■ SUPPLIED PASSAGE:
# Getting started?



## Ashley Hiebing (Apr 6, 2008)

I really have no intentions of being a breeder in the foreseeable future, but I'm curious as to how one becomes a "reputable" breeder?

I'll leave this open-ended for now, I might ask more specific questions later.


----------



## Lyn Chen (Jun 19, 2006)

I think too many people get into breeding for the sake of breeding. Honestly, I think the best breeders are those who want a certain type of dog, have studied the bloodlines, and are trying to get the kind of dog *they* want. Pretty much, I guess, you gotta know what makes a good dog for your purposes, you gotta have handled and worked enough dogs, you already have a feel for what you're trying to do (a realistic goal if you please)...

I see too many people trying to justify this, saying well you can't learn without doing and start breeding all over the place because of this. That's kinda stupid. That's like trying to learn algebra without knowing how to multiply and divide, if that makes any sense. 

As for becoming a reputable breeder, that kinda goes without saying...health checks, OFA, whatever else is the norm for your breed, etc. etc., titles OR you gotta be able to justify it otherwise (like have enough of a name so people know you know what you're doing, otherwise don't expect to charge 1900 per puppy from untitled parents), always be there for your puppies and buyers no matter how many years down the road, own up to your guarantees and beyond, just basic good business practices. Reputation spreads like wildfire, good or bad.

■ EXCERPTED RECORDS:

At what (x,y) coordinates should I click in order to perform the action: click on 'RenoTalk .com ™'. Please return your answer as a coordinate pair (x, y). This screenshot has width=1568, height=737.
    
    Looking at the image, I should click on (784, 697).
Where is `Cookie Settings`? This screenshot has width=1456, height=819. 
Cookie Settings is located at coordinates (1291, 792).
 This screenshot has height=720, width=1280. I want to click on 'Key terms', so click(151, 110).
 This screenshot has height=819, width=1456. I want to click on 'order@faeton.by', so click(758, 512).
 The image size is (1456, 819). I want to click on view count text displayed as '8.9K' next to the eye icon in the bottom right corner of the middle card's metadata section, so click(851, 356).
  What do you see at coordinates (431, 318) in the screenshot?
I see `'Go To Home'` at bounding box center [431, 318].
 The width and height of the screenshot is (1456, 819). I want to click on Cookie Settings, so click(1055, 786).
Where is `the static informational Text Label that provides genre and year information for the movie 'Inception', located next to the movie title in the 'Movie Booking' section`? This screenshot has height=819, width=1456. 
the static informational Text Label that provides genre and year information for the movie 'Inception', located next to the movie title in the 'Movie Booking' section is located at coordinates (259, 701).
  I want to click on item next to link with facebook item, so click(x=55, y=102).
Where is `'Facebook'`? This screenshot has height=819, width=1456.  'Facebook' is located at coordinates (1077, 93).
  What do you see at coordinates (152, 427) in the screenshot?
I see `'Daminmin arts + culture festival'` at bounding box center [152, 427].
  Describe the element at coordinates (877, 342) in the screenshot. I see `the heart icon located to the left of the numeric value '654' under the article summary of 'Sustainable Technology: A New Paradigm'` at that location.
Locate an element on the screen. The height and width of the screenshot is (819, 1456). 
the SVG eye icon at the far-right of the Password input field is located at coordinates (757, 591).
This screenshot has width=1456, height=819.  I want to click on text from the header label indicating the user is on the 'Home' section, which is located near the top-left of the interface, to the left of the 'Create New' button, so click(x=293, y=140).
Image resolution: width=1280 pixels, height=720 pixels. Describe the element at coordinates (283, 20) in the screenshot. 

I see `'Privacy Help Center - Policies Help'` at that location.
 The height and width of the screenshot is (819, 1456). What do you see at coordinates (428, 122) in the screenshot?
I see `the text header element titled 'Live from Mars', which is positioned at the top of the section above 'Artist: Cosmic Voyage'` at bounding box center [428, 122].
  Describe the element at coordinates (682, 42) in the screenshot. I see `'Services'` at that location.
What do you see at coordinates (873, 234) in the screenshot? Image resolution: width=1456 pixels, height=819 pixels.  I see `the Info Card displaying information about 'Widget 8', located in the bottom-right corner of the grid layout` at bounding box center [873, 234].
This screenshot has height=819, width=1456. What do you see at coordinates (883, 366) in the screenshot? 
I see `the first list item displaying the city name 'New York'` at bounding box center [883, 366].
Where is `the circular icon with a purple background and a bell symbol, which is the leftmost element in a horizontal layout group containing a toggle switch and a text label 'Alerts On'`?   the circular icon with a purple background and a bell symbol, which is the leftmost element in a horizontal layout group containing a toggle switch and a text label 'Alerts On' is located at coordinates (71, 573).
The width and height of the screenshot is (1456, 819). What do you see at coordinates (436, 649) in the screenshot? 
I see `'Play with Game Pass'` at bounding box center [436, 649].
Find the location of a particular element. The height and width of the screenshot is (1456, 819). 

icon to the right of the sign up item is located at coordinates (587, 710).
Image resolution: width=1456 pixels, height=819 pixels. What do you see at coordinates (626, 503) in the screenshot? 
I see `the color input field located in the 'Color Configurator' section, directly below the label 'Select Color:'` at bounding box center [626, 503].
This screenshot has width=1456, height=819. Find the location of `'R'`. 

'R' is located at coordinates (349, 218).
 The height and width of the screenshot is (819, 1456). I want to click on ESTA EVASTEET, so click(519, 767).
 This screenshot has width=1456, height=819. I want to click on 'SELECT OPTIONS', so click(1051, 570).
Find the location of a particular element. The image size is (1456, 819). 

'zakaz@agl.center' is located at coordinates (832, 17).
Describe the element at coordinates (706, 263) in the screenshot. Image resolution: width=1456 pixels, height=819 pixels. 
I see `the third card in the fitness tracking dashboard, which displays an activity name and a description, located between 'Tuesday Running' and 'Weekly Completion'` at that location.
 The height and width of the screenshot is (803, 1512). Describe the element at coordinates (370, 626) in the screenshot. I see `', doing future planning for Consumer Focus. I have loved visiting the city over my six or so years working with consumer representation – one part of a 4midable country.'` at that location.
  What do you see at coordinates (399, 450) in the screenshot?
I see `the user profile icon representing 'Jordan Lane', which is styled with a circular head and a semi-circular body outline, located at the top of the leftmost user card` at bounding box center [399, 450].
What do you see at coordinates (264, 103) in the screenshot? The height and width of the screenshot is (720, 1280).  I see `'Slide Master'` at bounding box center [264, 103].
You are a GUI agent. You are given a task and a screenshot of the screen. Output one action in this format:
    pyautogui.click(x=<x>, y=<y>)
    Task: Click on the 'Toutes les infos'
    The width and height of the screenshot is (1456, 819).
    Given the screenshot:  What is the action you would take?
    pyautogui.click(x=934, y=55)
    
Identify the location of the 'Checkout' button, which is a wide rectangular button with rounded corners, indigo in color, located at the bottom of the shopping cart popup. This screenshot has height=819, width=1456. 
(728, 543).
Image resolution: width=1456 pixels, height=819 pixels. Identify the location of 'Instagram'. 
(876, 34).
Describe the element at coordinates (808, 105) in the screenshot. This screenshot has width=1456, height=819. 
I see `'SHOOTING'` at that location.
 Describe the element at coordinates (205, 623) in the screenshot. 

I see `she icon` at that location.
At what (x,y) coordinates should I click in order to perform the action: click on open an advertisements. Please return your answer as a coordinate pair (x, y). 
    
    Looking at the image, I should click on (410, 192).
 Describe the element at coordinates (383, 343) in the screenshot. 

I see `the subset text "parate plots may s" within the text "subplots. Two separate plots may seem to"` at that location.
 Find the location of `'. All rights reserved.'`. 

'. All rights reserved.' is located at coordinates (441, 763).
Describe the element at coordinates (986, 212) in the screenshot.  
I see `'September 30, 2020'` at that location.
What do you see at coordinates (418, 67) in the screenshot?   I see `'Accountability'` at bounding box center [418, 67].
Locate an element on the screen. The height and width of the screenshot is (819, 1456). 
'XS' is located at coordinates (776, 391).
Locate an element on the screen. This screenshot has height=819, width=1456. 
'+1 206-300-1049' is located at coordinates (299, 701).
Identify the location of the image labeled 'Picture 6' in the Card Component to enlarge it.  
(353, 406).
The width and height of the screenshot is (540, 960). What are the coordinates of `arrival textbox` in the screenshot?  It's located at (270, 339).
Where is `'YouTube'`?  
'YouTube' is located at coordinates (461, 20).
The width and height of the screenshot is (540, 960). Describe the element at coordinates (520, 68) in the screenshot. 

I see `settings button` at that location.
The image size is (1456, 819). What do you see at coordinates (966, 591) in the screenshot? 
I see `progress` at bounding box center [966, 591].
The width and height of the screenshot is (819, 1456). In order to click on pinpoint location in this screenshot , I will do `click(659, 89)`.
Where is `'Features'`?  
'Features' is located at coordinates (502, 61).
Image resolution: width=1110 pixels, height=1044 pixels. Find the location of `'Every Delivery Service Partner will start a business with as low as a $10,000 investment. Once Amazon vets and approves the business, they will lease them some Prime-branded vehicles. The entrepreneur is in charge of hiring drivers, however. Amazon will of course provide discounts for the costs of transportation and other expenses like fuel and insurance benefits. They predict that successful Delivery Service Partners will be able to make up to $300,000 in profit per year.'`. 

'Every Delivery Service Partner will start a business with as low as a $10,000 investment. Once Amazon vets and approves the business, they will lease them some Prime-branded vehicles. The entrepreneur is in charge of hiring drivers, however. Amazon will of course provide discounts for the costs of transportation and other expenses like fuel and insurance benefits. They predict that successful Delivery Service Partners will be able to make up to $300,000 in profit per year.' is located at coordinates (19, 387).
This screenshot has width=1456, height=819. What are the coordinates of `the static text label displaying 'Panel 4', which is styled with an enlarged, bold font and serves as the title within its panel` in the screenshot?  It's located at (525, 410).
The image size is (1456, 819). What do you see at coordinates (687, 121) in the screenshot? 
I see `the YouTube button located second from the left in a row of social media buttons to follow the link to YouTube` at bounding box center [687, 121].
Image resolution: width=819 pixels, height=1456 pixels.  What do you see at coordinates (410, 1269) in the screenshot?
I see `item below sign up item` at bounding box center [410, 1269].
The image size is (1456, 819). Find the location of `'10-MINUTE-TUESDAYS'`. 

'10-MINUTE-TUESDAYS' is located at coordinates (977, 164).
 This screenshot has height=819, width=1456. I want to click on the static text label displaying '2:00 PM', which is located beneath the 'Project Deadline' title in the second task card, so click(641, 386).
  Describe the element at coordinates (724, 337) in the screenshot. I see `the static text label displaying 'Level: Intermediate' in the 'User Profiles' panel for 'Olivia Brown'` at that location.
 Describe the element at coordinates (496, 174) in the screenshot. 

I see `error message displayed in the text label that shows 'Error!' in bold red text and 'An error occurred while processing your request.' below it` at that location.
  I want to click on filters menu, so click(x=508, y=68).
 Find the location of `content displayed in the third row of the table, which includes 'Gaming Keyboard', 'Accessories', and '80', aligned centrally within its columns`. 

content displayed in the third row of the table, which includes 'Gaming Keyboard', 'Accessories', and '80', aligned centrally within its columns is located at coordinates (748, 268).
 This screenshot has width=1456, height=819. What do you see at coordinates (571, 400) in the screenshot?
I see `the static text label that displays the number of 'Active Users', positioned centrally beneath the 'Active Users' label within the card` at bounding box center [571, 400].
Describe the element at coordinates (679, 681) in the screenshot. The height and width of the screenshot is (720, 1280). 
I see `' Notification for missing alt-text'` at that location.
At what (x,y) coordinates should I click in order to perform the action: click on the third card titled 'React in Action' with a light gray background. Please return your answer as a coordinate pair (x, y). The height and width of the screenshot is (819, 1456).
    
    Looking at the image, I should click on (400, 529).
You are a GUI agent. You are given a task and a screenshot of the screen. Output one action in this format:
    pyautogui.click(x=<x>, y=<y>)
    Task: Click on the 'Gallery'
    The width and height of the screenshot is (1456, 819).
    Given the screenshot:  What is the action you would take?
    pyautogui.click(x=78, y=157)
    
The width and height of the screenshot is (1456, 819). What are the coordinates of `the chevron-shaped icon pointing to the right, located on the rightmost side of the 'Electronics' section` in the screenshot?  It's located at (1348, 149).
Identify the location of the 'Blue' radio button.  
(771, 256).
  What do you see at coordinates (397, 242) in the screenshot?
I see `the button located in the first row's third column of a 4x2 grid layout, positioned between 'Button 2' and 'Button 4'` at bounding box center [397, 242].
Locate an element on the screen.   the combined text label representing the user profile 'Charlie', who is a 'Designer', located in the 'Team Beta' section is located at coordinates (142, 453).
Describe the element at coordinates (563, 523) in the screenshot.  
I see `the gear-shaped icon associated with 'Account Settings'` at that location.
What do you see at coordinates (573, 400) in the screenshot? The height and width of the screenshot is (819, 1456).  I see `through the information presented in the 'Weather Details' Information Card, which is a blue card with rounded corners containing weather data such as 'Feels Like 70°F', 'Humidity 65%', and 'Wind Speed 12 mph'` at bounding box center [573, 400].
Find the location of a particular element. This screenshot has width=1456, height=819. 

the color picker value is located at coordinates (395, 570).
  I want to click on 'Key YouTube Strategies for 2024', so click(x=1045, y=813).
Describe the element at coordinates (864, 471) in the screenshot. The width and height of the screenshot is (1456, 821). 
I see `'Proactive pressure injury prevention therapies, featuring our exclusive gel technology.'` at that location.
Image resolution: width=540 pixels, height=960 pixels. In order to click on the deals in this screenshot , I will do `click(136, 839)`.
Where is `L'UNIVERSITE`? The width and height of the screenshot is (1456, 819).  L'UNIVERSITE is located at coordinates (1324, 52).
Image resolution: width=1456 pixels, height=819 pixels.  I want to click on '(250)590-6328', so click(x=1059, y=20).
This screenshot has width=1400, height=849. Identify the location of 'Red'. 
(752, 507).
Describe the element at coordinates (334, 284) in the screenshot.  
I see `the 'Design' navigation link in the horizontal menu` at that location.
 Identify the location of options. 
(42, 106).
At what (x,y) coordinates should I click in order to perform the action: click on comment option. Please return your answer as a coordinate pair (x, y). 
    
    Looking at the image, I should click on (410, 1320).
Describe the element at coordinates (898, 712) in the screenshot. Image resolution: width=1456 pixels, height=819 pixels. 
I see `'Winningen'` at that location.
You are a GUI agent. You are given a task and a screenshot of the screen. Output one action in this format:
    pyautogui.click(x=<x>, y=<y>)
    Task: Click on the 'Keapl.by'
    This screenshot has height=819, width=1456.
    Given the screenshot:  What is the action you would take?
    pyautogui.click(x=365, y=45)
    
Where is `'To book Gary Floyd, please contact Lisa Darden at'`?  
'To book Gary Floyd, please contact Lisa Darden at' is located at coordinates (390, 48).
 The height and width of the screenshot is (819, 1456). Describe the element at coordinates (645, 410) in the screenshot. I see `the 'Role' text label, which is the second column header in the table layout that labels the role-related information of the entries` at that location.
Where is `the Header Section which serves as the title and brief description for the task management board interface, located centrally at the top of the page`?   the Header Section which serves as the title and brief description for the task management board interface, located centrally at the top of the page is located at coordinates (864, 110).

■ WORK TO COMPLETE:
**1)** In the dog-breeding thread, what price per puppy does Lyn Chen say not to expect from untitled parents?
**2)** Resume the forum thread on becoming a reputable dog breeder, picking up right after its final sentence.

■ ANSWERS TO THE PROBLEMS:
**1)** 1900 per puppy.

**2)**
----------



## Howard Gaines III (Dec 26, 2007)

Ashley Hiebing said:


> I really have no intentions of being a breeder in the foreseeable future, but I'm curious as to how one becomes a "reputable" breeder?
> 
> I'll leave this open-ended for now, I might ask more specific questions later.


Be a person of your word! \\/


----------



## Betty Mathena (Apr 19, 2006)

To me a reputable breeder is one who conducts the business end honestly and ethically.

The proof/test normally comes when there is a dispute.


----------



## Ashley Hiebing (Apr 6, 2008)

Howard Gaines III said:


> Be a person of your word! \\/


All right, all right.

I've heard people talking about getting a "mentor." How does one go about getting one?


----------



## Lyn Chen (Jun 19, 2006)

...find someone who can stand being around a newbie.


----------



## Maren Bell Jones (Jun 7, 2006)

Here's what I like to see:

-health tests: OFA/PennHip for hips (and elbows), CERF, maybe thyroid and heart too, especially for certain breeds
-temperament tests: the AKC CGC, the ATTS temperament test, the TDI test, the BH, etc
-titled and/or tested "working" (can be actual working, working sport, or sport) parents and relatives. I don't like to see breeders who don't do anything with the females and just work the males, but breed the females just on their bloodline. 
-early neurological stimulation. I don't think I'd get another puppy from a breeder who didn't do this
-is at least somewhat knowledgeable about holistic nutrition. They don't need to feed homecooked or raw, but just don't be feeding Ol' Roy or Purina.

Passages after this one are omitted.